Text and element location data
———

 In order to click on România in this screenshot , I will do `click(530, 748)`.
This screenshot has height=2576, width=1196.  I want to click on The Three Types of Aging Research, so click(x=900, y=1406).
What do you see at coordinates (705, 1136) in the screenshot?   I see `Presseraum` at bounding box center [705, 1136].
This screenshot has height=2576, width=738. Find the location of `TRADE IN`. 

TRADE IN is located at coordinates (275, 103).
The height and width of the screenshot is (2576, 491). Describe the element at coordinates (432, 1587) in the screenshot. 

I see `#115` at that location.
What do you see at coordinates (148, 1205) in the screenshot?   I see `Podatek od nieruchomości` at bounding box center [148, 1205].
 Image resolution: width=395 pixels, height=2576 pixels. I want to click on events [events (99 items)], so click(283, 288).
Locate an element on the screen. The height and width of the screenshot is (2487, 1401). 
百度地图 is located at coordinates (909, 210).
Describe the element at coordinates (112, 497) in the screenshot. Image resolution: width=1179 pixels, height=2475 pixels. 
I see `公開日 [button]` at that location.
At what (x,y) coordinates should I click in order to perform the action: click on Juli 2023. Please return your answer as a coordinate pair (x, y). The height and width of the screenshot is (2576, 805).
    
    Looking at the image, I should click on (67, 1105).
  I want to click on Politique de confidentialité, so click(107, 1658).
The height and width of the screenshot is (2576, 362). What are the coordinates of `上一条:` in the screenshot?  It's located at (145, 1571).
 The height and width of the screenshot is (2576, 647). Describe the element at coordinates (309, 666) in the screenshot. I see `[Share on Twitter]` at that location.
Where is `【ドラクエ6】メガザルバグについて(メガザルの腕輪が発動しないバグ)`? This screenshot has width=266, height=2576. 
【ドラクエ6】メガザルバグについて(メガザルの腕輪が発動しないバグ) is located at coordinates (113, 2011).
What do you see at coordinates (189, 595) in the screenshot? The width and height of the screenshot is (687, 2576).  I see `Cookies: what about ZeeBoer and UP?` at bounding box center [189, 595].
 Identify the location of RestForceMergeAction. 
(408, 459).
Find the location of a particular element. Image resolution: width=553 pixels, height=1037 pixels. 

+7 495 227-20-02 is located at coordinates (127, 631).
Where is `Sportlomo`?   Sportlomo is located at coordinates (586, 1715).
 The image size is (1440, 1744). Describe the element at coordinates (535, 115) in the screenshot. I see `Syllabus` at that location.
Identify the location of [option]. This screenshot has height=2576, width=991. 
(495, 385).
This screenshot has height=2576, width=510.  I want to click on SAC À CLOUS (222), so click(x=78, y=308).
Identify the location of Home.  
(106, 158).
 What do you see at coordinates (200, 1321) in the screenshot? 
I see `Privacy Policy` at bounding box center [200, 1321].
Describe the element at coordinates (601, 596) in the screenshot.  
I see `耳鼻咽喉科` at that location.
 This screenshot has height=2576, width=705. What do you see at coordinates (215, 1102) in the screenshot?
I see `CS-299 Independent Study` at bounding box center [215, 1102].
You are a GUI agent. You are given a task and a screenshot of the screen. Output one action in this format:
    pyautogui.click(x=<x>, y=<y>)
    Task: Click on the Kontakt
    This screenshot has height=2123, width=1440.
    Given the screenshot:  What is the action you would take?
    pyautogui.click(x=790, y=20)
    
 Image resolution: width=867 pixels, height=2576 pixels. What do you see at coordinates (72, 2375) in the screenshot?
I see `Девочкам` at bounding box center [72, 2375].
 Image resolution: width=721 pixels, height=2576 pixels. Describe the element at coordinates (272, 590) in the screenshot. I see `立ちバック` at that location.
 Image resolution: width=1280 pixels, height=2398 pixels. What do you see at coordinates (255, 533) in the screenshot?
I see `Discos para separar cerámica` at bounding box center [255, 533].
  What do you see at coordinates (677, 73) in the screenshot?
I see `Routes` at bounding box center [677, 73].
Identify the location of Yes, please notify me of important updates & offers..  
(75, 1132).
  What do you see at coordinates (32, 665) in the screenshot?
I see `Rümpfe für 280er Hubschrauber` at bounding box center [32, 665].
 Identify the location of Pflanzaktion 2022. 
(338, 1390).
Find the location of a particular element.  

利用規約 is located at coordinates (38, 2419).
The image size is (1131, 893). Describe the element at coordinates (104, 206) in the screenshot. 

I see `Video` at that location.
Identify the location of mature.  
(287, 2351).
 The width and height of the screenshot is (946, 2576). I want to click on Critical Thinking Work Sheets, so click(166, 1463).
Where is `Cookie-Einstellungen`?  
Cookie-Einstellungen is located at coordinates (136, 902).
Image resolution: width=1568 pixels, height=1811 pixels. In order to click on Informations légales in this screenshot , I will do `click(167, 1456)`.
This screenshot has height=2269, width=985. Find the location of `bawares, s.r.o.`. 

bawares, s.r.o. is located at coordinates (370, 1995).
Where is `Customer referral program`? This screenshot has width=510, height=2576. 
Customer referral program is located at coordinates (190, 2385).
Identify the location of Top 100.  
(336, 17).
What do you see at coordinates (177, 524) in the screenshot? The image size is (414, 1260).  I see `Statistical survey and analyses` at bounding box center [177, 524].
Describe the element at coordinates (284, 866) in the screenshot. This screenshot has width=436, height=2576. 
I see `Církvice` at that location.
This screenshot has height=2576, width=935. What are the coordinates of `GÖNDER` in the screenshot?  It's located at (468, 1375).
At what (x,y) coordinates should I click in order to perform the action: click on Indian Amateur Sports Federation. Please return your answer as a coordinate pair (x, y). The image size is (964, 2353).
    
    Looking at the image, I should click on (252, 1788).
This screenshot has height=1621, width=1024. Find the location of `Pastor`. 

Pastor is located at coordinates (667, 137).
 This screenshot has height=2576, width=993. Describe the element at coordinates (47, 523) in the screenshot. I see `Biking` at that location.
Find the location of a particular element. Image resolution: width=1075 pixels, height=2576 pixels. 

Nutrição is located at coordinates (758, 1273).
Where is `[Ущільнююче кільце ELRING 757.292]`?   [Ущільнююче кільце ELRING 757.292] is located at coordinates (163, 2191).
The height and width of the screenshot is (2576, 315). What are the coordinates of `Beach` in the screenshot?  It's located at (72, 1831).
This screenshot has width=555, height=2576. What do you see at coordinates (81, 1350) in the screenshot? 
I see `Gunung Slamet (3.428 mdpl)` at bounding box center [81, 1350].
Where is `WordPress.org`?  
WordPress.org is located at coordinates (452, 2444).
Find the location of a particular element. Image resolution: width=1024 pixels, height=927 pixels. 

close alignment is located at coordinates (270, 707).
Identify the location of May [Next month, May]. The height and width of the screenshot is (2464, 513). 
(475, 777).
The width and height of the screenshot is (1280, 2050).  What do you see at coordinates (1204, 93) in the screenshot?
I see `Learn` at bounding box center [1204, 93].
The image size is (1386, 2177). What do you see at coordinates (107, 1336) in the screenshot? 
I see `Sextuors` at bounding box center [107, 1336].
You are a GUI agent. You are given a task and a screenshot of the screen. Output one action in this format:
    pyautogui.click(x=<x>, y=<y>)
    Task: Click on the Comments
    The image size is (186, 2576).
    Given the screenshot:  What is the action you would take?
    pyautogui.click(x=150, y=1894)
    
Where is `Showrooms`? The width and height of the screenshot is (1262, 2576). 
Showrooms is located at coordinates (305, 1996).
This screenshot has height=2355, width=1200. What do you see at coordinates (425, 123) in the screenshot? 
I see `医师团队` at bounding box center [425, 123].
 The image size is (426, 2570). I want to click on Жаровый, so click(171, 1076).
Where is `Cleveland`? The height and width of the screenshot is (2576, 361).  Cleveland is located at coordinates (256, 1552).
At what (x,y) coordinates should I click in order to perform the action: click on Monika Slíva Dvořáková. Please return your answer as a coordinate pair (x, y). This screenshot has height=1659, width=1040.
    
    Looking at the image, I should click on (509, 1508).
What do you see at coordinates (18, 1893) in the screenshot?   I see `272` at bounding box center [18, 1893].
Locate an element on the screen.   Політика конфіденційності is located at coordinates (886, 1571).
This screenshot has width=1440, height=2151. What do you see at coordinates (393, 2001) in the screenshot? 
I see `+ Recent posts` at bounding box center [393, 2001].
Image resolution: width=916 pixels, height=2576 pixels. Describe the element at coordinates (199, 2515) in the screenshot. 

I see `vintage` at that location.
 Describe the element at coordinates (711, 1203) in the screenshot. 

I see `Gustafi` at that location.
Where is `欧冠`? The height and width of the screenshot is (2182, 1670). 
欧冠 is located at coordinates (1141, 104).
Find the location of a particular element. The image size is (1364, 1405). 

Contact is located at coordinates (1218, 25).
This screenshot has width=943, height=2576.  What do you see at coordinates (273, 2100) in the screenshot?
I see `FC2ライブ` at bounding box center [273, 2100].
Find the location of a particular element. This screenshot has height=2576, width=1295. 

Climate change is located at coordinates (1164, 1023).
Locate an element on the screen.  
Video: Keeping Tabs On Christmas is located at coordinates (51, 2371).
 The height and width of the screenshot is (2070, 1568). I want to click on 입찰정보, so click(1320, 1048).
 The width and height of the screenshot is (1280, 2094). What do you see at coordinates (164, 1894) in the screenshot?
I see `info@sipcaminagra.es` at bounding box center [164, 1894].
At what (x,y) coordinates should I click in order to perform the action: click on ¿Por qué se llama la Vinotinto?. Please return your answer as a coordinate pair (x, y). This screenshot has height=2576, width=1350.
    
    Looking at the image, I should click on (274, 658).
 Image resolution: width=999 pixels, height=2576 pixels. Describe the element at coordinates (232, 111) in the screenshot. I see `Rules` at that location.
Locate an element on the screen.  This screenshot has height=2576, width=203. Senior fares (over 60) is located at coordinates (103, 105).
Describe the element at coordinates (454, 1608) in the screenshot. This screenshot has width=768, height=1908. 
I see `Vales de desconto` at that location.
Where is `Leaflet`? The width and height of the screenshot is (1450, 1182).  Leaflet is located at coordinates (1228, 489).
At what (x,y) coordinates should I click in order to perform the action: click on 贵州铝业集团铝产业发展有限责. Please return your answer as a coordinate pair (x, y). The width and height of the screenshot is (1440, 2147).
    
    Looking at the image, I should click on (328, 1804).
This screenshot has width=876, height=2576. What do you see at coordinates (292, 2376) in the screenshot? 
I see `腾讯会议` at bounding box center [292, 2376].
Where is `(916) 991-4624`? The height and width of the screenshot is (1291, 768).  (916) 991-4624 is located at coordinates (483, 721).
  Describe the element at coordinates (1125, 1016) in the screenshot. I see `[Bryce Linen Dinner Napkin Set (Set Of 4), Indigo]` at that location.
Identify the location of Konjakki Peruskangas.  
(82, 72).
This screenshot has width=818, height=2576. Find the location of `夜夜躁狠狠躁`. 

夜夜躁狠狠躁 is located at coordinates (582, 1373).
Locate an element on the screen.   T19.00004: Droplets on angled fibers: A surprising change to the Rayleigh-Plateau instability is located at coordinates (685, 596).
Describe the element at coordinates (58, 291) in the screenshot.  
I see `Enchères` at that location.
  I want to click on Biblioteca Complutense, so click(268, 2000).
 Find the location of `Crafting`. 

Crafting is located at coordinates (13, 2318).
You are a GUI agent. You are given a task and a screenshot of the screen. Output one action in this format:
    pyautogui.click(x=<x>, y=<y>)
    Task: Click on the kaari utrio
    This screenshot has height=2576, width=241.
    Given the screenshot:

———

# WHAT YOU HAVE TO DO
Rename "Image resolution" to "Screen resolution" in the data between the lines holding "The height and width of the screenshot is (2576, 362)." and "coordinates (127, 631).", inclusive. Leave everything else unchanged and give back only those lines.

# WRITTEN ANSWER
The height and width of the screenshot is (2576, 362). What are the coordinates of `上一条:` in the screenshot?  It's located at (145, 1571).
 The height and width of the screenshot is (2576, 647). Describe the element at coordinates (309, 666) in the screenshot. I see `[Share on Twitter]` at that location.
Where is `【ドラクエ6】メガザルバグについて(メガザルの腕輪が発動しないバグ)`? This screenshot has width=266, height=2576. 
【ドラクエ6】メガザルバグについて(メガザルの腕輪が発動しないバグ) is located at coordinates (113, 2011).
What do you see at coordinates (189, 595) in the screenshot? The width and height of the screenshot is (687, 2576).  I see `Cookies: what about ZeeBoer and UP?` at bounding box center [189, 595].
 Identify the location of RestForceMergeAction. 
(408, 459).
Find the location of a particular element. Screen resolution: width=553 pixels, height=1037 pixels. 

+7 495 227-20-02 is located at coordinates (127, 631).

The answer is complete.